Records from a dataset:

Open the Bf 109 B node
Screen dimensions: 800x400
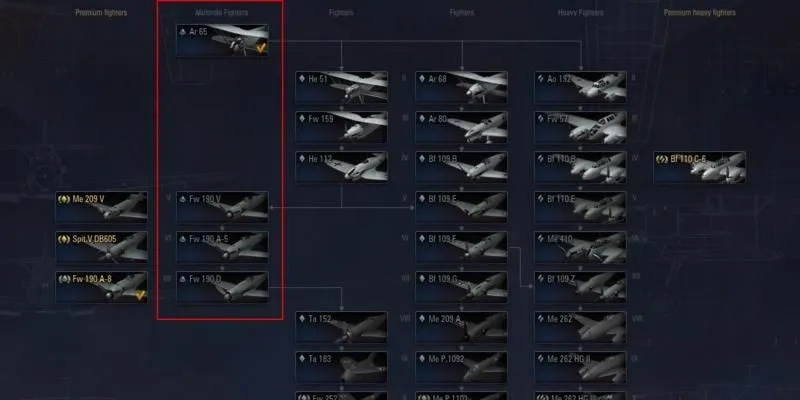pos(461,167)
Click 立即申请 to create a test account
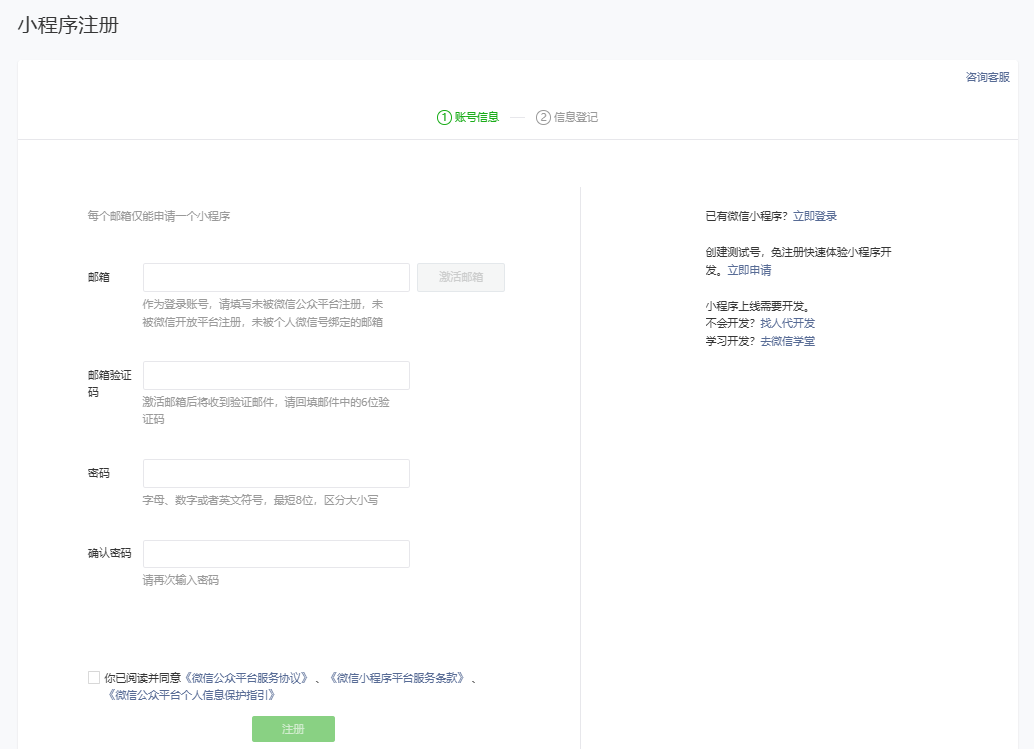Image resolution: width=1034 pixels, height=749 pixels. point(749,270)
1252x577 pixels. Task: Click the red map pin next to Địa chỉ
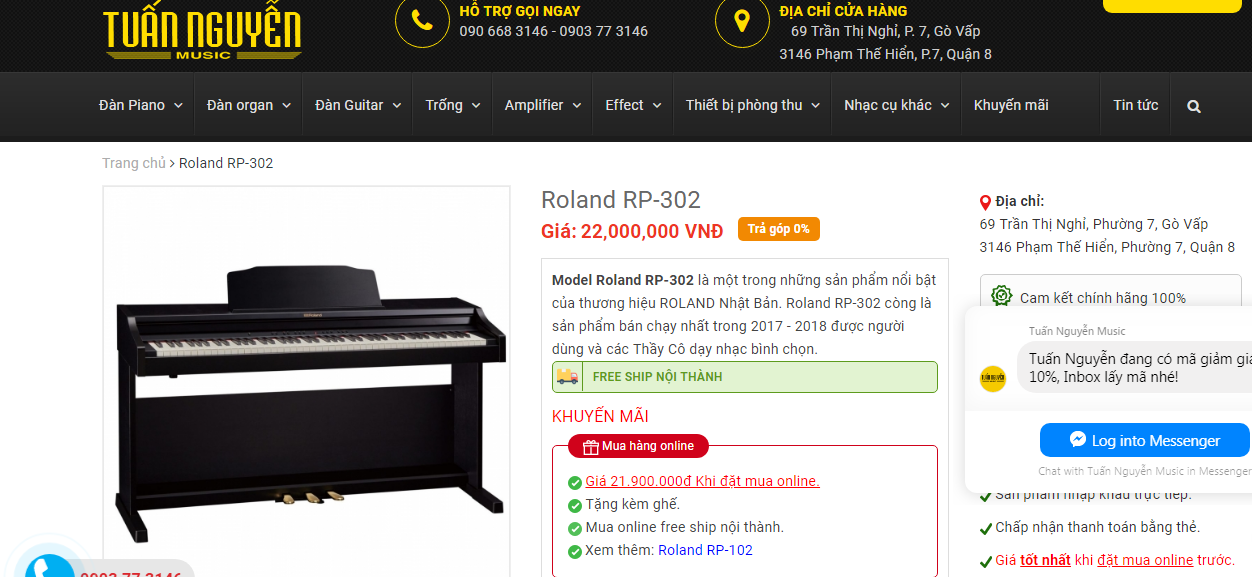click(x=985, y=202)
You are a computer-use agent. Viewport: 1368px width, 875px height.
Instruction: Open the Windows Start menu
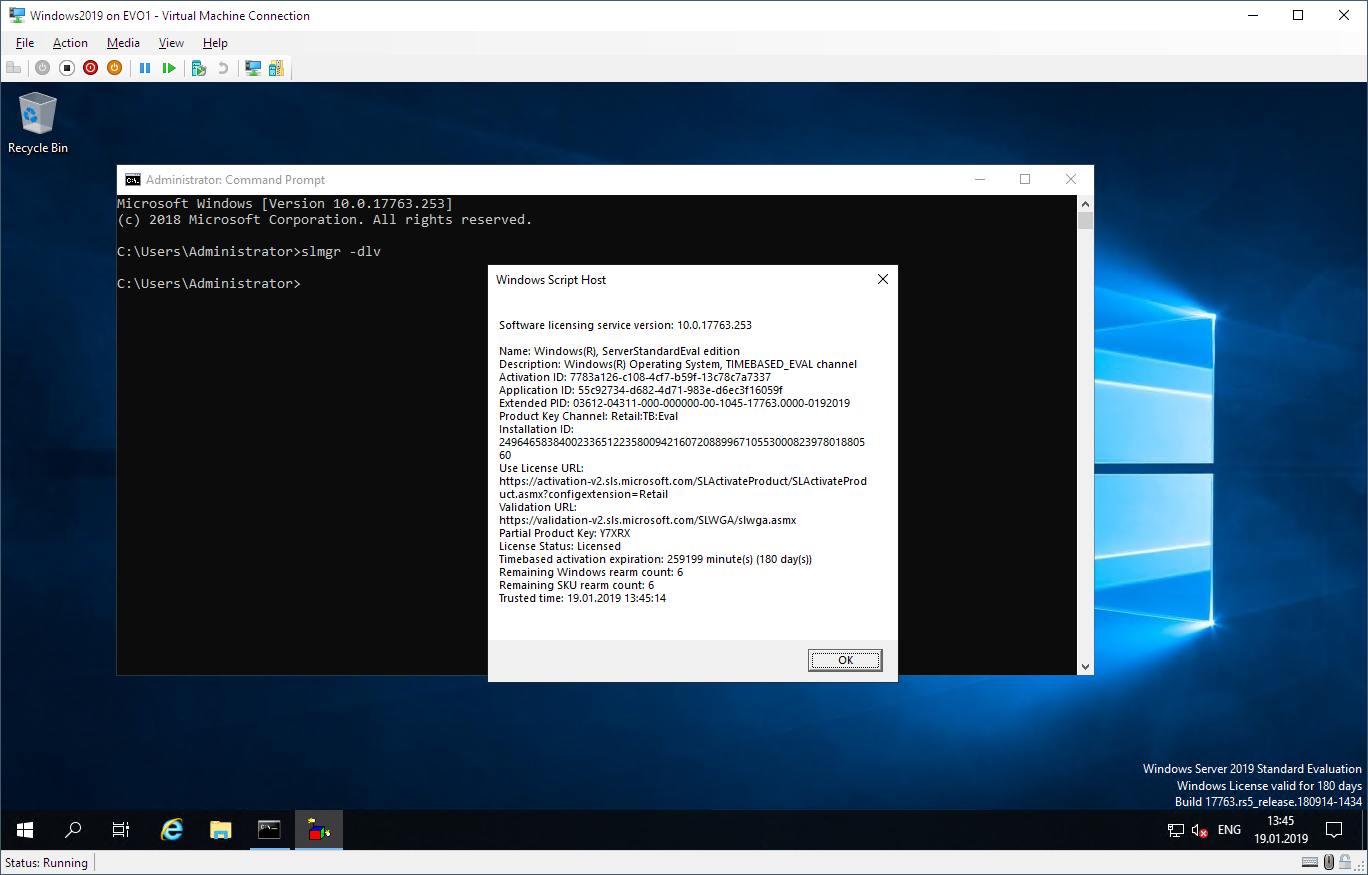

TASK PROMPT
Output exactly, and only, the lines running from the line containing "1252x577 pixels. Task: Click" to the last line of the entries above, omitting the pictures.

TASK RESPONSE
1252x577 pixels. Task: Click the red map pin next to Địa chỉ
click(x=985, y=202)
You are a computer-use agent. Viewport: 1368px width, 875px height.
Instruction: Open the Windows Start menu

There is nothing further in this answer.